Era José, decíamos, un artesano de Galilea, un hombre como tantos otros. Y ¿qué puede esperar de la vida un habitante de una aldea perdida, como era Nazaret? Sólo trabajo, todos los días, siempre con el mismo esfuerzo. Y, al acabar la jornada, una casa pobre y pequeña, para reponer las fuerzas y recomenzar al día siguiente la tarea.
Pero el nombre de José significa, en hebreo, Dios añadirá. Dios añade, a la vida santa de los que cumplen su voluntad, dimensiones insospechadas: lo importante, lo que da su valor a todo, lo divino.
Dios, a la vida humilde y santa de José, añadió –si se me permite hablar así– la vida de la Virgen María y la de Jesús, Señor Nuestro. Dios no se deja nunca ganar en generosidad. José podía hacer suyas las palabras que pronunció Santa María, su esposa: Quia fecit mihi magna qui potens est, ha hecho en mi cosas grandes Aquel que es todopoderoso, quia respexit humilitatem, porque se fijó en mi pequeñez (Lc I, 48-49) .
José era efectivamente un hombre corriente, en el que Dios se confió para obrar cosas grandes. Supo vivir, tal y como el Señor quería, todos y cada uno de los acontecimientos que compusieron su vida. Por eso, la Escritura Santa alaba a José, afirmando que era justo (Cfr. Mt I, 19) .

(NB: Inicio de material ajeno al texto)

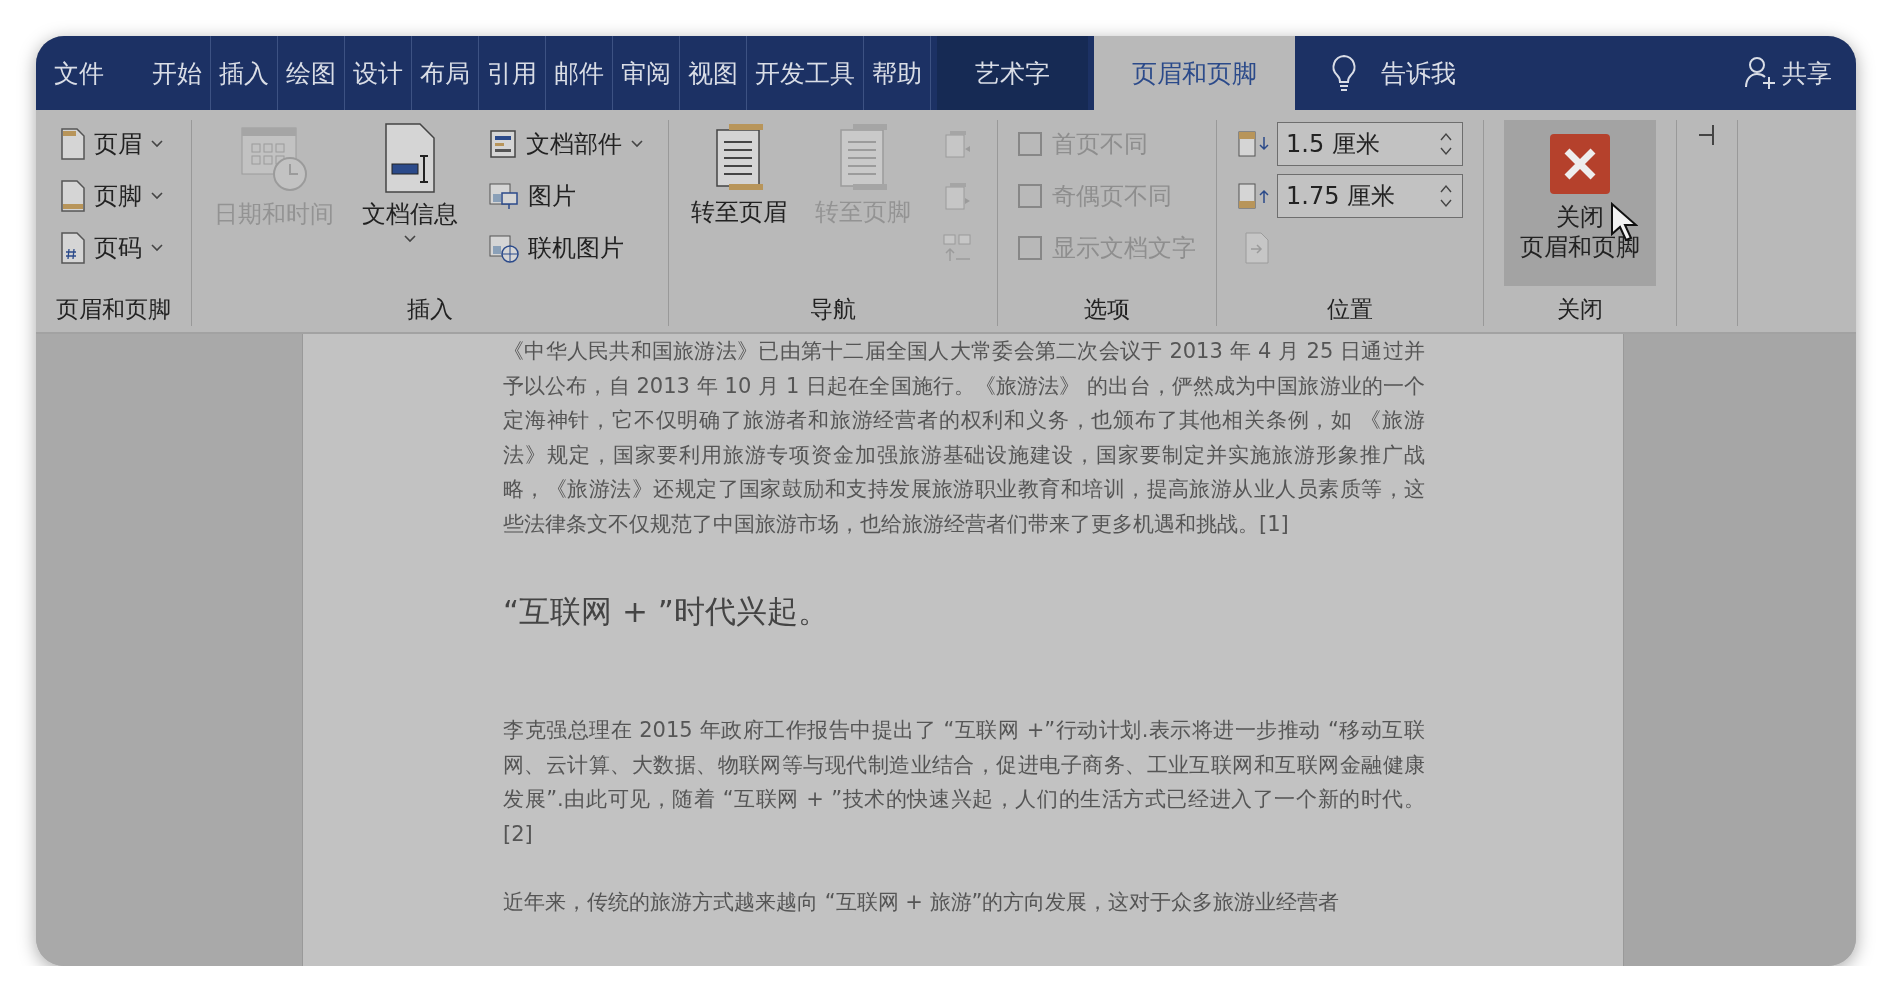  Describe the element at coordinates (566, 248) in the screenshot. I see `ribbon-button: 联机图片` at that location.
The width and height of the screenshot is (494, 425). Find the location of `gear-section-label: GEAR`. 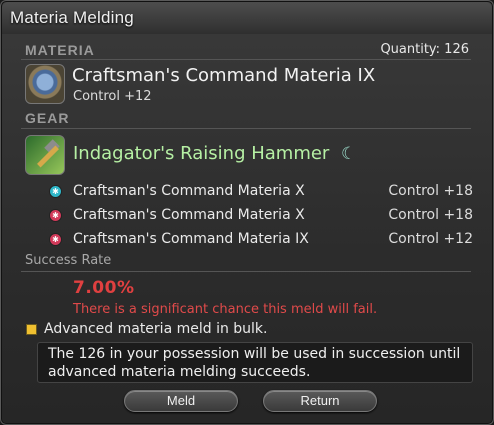

gear-section-label: GEAR is located at coordinates (48, 118).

Y, en el lenguaje hebreo, justo quiere decir piadoso, servidor irreprochable de Dios, cumplidor de la voluntad divina (Cfr. Gen VII, 1; XVIII, 23-32; Ez XVIII, 5 ss; Prv XII, 10) ; otras veces significa bueno y caritativo con el prójimo (Cfr. Tob VII, 5; IX, 9). En una palabra, el justo es el que ama a Dios y demuestra ese amor, cumpliendo sus mandamientos y orientando toda su vida en servicio de sus hermanos, los demás hombres.
ORACIÓN FINAL
Oh custodio y padre de Vírgenes San José a cuya fiel custodia fueron encomendadas la misma inocencia de Cristo Jesús y la Virgen de las vírgenes María; por estas dos queridísimas prendas Jesús y María, te ruego y suplico me alcances, que preservado yo de toda impureza, sirva siempre castísimamente con alma limpia, corazón puro y cuerpo casto a Jesús y a María. Amén.
Jesús José y María
os
doy mi corazón y el alma mía
Jesús, José y María
asistidme
en mi última agonía.
Jesús, José y María
con
Vos descanse en paz el alma mía.
Oh
Dios que con inefable providencia te dignaste escoger al bienaventurado José
por Esposo de tu Madre Santísima; concédenos que, pues le veneramos como
protector en la tierra, merezcamos tenerle como protector en los cielos. Oh
Dios que vives y reinas en los siglos de los siglos. Amén.